Akademik Veri Yönetim Sistemi
Symbiosis, 2026 (SCI-Expanded, Scopus)
Mycorrhizal symbiosis is one of the most widespread and ecologically significant mutually beneficial interactions in terrestrial ecosystems, with decisive effects on plant nutrition, soil microbial dynamics, and ecosystem stability. Classically defined through carbon-nutrient exchange, this symbiotic relationship is now considered a more complex and multifaceted structure in current studies. In particular, secondary metabolites synthesized by plants and mycorrhizal fungi are increasingly being shown to be key chemical signals regulating the tripartite interactions between plants, fungi, and the rhizosphere microbiome.

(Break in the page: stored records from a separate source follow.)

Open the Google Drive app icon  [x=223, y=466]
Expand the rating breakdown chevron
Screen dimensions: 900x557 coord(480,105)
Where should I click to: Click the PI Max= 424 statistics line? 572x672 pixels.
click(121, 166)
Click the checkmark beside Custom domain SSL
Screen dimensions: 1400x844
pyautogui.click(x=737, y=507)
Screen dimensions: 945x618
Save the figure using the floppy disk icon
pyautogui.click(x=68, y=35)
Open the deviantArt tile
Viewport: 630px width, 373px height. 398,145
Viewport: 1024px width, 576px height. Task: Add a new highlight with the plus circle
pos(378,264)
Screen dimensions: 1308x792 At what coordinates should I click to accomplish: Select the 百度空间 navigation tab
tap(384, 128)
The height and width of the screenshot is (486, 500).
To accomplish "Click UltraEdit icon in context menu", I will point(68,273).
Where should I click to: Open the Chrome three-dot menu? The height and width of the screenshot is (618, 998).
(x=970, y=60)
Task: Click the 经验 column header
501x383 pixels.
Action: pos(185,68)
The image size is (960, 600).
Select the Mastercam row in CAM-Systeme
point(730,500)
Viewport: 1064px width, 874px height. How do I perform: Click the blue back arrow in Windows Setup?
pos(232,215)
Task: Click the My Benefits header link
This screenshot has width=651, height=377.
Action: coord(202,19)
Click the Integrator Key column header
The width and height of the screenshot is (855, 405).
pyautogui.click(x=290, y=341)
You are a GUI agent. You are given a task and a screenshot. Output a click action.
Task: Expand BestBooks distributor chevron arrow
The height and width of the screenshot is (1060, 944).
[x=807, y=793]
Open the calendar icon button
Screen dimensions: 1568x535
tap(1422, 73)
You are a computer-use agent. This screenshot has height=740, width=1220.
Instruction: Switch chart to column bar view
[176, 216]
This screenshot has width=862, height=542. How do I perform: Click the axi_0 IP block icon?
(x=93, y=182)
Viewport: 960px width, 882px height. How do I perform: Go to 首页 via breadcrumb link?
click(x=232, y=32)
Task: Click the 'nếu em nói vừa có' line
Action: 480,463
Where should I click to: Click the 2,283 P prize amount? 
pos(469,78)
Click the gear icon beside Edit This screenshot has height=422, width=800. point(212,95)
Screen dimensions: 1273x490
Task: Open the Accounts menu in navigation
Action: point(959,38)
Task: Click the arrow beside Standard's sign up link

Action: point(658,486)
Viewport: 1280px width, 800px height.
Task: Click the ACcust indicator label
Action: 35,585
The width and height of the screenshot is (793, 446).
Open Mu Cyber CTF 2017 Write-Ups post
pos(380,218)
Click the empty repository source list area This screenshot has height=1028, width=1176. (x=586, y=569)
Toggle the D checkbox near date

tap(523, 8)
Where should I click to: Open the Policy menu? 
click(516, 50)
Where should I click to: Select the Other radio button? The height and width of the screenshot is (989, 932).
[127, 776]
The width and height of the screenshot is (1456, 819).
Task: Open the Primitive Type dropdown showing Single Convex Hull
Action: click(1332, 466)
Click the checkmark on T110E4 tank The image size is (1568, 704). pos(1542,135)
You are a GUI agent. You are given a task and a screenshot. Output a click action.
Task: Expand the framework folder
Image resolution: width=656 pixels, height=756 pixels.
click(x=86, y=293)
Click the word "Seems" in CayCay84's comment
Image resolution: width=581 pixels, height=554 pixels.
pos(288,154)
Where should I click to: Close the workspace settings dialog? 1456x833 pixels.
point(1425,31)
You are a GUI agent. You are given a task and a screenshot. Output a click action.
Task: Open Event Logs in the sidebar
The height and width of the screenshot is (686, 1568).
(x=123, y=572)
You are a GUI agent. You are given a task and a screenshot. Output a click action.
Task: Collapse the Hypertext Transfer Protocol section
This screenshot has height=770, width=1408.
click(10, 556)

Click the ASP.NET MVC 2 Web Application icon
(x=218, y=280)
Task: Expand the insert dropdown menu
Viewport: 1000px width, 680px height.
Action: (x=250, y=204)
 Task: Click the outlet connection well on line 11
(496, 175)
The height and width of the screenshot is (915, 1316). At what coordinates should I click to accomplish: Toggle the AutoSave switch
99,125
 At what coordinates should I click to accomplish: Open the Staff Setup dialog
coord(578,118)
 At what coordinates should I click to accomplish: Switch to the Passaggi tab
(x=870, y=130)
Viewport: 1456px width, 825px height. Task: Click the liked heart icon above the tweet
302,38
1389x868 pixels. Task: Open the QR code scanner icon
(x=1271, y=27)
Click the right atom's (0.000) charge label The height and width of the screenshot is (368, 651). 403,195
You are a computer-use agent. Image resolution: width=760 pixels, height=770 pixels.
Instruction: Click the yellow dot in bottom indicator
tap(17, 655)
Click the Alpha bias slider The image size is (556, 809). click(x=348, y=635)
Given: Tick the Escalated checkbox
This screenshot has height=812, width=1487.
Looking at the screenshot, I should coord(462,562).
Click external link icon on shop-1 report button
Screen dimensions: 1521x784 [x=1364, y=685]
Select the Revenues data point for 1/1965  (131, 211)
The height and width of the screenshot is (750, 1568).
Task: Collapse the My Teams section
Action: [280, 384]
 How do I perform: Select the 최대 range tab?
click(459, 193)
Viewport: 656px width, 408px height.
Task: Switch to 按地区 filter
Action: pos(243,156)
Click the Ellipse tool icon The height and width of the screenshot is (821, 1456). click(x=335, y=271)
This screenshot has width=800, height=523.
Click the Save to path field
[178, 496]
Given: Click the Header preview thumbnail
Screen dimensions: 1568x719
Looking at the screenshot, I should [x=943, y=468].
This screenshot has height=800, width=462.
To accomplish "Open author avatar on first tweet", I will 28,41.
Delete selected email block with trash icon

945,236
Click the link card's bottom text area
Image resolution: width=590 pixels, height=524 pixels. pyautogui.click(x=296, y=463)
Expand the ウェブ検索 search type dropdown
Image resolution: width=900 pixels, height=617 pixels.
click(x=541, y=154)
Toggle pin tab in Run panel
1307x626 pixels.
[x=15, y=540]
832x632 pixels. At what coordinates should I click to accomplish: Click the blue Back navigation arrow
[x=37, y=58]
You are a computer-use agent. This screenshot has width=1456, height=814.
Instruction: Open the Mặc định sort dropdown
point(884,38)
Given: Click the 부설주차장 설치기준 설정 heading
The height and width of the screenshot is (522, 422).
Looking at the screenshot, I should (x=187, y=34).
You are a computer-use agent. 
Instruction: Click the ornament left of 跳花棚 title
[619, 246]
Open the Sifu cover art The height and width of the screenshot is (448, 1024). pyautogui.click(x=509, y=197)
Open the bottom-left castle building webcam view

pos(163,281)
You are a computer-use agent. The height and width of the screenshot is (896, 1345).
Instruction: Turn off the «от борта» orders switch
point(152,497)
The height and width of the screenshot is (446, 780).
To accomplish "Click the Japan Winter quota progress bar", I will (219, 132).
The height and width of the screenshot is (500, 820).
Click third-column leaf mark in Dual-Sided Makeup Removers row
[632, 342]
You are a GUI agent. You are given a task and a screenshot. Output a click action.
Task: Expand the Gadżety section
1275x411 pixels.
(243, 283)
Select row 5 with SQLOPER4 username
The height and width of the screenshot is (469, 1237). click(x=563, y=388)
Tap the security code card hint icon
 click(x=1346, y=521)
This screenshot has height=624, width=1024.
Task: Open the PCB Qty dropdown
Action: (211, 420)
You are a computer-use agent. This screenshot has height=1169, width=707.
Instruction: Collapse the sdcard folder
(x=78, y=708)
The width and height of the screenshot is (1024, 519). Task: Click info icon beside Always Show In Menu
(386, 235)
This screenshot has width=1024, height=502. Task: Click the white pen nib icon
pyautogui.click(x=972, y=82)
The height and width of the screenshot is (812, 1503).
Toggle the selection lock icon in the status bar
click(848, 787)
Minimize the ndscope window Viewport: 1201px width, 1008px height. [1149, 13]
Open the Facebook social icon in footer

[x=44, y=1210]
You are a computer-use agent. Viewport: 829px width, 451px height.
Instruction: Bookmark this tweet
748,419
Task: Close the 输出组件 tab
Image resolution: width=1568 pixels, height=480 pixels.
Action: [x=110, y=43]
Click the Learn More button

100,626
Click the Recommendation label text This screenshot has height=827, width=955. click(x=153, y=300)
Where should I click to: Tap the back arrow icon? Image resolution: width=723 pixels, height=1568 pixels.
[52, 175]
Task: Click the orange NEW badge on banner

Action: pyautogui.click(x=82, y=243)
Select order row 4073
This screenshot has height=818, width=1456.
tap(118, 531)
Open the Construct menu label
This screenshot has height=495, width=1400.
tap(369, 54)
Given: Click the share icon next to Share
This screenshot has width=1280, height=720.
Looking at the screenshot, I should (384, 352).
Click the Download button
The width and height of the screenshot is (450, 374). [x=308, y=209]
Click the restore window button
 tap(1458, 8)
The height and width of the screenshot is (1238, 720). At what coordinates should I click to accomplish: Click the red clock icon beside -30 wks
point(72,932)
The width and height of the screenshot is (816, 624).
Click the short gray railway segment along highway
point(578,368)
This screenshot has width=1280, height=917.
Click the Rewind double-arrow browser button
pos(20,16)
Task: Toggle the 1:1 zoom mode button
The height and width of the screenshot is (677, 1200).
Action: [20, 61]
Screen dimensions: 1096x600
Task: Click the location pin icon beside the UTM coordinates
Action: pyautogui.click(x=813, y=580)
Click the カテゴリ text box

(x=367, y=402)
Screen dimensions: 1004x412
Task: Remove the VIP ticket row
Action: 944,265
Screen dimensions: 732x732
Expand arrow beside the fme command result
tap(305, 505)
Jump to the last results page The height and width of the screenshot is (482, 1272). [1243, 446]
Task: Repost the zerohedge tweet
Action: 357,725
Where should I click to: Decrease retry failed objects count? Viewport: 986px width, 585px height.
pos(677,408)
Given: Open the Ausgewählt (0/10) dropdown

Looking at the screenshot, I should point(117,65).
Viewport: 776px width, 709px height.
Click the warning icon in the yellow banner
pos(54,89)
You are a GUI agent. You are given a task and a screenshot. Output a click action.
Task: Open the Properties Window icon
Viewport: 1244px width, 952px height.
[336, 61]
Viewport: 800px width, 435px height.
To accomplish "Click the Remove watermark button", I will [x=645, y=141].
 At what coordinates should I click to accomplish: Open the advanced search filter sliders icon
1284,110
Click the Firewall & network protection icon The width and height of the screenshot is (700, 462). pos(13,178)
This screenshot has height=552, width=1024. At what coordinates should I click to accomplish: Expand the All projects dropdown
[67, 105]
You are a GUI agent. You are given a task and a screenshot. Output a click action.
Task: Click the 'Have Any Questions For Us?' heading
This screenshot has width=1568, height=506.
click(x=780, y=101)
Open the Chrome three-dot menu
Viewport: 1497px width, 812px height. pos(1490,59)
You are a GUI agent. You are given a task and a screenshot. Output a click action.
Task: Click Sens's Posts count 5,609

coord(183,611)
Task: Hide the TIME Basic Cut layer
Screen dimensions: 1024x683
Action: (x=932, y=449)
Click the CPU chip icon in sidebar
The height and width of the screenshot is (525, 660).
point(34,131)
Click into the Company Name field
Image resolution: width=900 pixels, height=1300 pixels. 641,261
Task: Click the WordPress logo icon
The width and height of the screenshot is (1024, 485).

Secondary metabolites such as phenolic compounds, flavonoids, terpenoids, and alkaloids play a critical role in processes such as selectively promoting beneficial microorganisms, suppressing pathogenic or competitive species, and supporting functional microbial groups involved in nutrient cycling. Mycorrhizal colonization alters the secondary metabolite profiles of plants, is associated with shifts in the rhizosphere microbial community structure, and indirectly affects fundamental ecosystem functions such as nitrogen fixation, phosphorus mobilization, and organic matter decomposition. This review aims to provide a mechanistic and integrative evaluation of secondary metabolite-mediated interactions within the plant-mycorrhiza-rhizosphere microbiome tripartite system. This tripartite system represents a multilayered regulatory network operating across molecular, microbial, and ecosystem levels. The findings shed light on new approaches in terms of sustainable agricultural practices and ecosystem management.